= About this task =
Taking the records line by line, how many lines contain the word "computer"? Answer with the number only.

(Stored items)
<<<<

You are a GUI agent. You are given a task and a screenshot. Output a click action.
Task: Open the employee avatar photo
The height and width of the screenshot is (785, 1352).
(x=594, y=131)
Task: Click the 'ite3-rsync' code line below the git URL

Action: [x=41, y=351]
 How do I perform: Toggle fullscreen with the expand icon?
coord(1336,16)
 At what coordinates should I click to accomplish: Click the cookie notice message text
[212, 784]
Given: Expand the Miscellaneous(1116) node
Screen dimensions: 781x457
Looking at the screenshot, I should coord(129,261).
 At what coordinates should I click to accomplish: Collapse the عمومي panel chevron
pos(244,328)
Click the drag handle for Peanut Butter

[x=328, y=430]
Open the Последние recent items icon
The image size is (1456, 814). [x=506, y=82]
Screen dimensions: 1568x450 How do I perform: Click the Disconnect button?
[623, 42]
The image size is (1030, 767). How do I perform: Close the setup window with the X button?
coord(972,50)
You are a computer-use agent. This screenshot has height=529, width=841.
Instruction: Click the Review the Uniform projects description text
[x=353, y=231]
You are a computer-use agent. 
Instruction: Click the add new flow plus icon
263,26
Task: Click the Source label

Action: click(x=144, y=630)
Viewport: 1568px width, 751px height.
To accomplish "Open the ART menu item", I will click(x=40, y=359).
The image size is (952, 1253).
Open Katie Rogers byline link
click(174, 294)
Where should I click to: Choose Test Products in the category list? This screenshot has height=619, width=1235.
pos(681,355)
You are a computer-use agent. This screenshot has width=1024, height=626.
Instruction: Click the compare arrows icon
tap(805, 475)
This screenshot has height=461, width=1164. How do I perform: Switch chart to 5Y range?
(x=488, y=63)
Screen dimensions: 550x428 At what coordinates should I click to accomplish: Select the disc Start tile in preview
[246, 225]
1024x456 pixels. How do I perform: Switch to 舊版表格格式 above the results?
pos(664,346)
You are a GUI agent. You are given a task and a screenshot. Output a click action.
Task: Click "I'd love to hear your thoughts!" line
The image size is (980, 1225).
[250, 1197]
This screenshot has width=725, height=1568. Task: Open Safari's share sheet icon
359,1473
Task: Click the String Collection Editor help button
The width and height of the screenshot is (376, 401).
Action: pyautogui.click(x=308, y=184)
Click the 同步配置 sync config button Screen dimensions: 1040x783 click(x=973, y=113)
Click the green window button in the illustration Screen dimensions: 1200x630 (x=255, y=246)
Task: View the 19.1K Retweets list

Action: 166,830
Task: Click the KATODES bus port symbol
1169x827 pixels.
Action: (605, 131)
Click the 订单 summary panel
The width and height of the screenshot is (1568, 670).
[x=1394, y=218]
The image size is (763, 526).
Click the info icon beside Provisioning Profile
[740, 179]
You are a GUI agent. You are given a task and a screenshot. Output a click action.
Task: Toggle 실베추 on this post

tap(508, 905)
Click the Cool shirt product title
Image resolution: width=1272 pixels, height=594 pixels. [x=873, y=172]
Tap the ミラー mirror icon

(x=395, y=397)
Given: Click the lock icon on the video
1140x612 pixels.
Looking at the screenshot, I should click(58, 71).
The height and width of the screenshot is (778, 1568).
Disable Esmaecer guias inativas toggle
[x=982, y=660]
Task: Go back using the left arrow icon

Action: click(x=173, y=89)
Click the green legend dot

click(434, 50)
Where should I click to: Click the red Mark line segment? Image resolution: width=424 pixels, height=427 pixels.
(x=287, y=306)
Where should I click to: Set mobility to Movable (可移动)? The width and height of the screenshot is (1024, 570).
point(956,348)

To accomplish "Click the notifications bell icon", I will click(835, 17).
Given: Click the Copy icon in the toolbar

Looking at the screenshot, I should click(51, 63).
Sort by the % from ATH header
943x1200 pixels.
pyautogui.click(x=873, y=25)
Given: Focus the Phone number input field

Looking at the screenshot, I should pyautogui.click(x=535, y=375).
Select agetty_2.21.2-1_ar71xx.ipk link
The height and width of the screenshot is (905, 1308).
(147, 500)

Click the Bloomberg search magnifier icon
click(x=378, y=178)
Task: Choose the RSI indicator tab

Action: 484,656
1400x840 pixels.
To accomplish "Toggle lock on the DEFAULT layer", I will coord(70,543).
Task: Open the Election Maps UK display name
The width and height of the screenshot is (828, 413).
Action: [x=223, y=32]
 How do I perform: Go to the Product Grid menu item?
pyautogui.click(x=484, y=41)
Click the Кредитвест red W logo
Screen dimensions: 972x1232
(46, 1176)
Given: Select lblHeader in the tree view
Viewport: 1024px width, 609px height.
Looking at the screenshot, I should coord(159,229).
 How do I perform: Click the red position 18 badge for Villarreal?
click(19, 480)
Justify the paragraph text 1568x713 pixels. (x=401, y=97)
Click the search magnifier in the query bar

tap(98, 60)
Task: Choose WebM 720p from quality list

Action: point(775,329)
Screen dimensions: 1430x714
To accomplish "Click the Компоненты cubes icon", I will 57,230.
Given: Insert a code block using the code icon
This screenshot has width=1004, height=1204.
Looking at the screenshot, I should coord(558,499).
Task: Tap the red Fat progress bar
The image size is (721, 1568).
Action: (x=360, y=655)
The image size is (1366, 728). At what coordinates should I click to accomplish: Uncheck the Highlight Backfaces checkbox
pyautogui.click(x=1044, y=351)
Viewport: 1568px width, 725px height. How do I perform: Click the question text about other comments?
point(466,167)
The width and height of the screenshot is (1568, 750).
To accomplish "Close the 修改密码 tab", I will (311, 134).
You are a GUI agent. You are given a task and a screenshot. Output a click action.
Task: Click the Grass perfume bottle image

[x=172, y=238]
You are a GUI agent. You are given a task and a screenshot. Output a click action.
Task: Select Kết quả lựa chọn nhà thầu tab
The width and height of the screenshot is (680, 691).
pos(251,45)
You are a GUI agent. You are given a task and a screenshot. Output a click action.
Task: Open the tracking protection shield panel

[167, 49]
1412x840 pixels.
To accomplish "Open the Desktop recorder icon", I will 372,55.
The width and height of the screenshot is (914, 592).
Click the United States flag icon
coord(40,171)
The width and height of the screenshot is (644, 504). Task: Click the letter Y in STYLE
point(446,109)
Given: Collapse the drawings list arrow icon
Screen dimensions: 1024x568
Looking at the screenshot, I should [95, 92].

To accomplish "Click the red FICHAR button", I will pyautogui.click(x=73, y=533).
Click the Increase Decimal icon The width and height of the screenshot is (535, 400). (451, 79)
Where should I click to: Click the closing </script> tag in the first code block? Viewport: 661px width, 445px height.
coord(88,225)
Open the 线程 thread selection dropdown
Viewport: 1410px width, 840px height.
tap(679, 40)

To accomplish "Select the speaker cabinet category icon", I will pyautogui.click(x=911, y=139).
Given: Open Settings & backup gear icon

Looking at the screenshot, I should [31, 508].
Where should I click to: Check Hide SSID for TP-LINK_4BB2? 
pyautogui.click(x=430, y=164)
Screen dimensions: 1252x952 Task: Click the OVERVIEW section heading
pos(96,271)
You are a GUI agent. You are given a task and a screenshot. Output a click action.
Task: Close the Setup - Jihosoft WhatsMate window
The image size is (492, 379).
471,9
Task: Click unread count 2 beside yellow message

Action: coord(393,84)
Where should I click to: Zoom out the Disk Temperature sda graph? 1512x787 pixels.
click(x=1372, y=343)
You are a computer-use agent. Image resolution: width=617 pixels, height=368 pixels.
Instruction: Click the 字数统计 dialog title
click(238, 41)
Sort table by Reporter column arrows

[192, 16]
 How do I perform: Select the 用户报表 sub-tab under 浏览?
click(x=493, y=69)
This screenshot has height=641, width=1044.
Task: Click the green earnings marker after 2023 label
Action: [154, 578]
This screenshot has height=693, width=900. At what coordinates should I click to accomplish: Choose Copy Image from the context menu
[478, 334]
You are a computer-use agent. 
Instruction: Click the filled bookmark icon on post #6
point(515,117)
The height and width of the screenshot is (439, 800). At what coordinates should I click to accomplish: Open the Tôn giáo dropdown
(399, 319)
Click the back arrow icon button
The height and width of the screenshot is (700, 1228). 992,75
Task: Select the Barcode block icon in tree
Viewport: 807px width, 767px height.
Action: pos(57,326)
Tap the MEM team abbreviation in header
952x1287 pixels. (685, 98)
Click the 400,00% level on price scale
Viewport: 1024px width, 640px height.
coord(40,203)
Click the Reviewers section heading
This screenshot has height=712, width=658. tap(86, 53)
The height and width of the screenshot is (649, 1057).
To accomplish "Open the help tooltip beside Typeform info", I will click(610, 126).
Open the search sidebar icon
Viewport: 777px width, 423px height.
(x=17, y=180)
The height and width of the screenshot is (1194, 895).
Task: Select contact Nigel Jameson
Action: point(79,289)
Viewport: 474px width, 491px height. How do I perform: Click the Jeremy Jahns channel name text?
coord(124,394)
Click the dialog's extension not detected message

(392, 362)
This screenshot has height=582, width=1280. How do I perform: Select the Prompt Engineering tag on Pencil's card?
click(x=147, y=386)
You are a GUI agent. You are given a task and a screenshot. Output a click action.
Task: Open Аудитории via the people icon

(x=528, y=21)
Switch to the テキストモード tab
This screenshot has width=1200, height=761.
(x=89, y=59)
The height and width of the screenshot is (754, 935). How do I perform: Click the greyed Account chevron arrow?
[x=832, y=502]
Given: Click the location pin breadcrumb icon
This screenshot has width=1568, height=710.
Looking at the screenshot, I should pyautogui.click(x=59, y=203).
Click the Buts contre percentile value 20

>>>>

= Answer to this problem =
5